Metadata-Version: 2.4
Name: rundown-workers
Version: 0.1.2
Summary: Lightweight workflow executor SDK for Python
Author-email: Ernest <ernestdior5050@gmail.com>
License: MIT
Project-URL: Homepage, https://github.com/its-ernest/rundown-workers
Project-URL: Bug Tracker, https://github.com/its-ernest/rundown-workers/issues
Project-URL: Documentation, https://github.com/its-ernest/rundown-workers/blob/main/sdk/python/README.md
Requires-Python: >=3.7
Description-Content-Type: text/markdown
Requires-Dist: requests

# Rundown-Workers Python SDK (v0.1.0)

[![Go Coverage](https://img.shields.io/badge/coverage-80%25-brightgreen)](https://github.com/its-ernest/rundown-workers)

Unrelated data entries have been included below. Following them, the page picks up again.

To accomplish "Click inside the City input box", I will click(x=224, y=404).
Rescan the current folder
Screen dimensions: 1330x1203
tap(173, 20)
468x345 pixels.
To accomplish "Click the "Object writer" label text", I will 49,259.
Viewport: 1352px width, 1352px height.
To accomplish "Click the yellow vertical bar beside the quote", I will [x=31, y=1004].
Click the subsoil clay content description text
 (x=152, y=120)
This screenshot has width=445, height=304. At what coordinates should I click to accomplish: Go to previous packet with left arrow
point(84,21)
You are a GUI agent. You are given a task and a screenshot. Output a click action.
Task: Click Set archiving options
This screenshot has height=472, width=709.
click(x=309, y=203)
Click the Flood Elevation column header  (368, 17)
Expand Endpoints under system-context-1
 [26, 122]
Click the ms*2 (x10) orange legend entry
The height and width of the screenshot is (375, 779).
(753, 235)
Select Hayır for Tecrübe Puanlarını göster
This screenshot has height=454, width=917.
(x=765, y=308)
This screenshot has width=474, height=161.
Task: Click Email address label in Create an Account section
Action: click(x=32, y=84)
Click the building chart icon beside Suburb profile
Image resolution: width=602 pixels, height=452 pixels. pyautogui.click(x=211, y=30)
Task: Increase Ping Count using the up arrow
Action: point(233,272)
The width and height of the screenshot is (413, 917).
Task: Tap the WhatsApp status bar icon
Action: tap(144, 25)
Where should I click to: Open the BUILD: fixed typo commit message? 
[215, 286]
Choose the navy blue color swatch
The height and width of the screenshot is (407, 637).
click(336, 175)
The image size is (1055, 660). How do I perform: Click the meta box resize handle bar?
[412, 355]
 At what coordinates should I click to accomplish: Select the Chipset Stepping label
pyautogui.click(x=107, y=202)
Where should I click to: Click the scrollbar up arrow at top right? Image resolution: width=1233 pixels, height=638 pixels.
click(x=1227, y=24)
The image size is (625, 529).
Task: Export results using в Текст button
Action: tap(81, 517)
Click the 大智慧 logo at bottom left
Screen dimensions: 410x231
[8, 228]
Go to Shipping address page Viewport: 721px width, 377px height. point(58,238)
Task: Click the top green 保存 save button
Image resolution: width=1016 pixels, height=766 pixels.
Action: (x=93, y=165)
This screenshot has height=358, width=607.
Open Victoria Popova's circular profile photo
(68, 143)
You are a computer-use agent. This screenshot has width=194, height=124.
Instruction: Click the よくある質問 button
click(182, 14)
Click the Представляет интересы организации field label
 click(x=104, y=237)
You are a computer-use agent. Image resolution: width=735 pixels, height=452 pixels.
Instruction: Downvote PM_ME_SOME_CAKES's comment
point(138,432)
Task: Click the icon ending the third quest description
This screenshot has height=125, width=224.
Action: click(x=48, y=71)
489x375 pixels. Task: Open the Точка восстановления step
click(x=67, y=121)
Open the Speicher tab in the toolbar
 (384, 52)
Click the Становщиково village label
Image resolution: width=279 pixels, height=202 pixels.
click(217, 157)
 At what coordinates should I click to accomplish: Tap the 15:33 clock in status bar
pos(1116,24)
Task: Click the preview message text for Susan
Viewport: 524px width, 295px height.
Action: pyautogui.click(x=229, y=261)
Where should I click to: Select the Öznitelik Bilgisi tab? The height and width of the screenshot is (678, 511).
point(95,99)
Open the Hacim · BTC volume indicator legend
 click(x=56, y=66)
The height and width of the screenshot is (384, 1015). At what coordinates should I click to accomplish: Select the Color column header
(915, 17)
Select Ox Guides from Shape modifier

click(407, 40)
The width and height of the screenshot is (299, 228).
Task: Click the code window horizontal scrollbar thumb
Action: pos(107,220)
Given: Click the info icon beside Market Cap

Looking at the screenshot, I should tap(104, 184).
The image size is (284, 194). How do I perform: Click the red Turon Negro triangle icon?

A highly developer-friendly, lightweight Python SDK for implementing and running workflow workers.

## Installation

To install the SDK locally in editable mode (during development):

```bash
# install this once
pip install rundown-workers

#or
# From the project root (Manual build)
pip install -e sdk/python
```

## Basic Usage

The SDK uses decorators to register worker functions.

```python
import rundown_workers as rw

# Register a simple task
@rw.queue(name="greetings", max_retries=3)
def hello_task(payload):
    print(f"[*] Received: {payload}")
    return True

if __name__ == "__main__":
    # Start all registered workers in separate polling threads
    rw.run()
```

### Advanced Features

#### 1. Retries with Exponential Backoff
When enqueuing a job or defining a queue, you can specify `max_retries`. If your function raises an exception, the engine will automatically reschedule the job with an increasing delay (e.g., 5s, 20s, 45s).

#### 2. Local Timeout Enforcement
You can set a `timeout` (in seconds) for each task. If your function hangs beyond this period, the worker will automatically:
1. Detect the timeout.
2. Report the failure to the engine.
3. Move on to the next available job.

```python
# This task will fail if it takes longer than 2 seconds
rw.enqueue(queue="greetings", payload="Hello!", timeout=2)
```

## Internal Architecture

The Python SDK uses `threading` to handle local polling for multiple queues simultaneously and to monitor task execution times.

- **Polling Loop**: Each queue has its own daemon thread continuously hitting the `/poll` endpoint.
- **Task Execution**: Handlers are executed in a temporary thread with a `join(timeout=...)` call to ensure the worker process doesn't hang.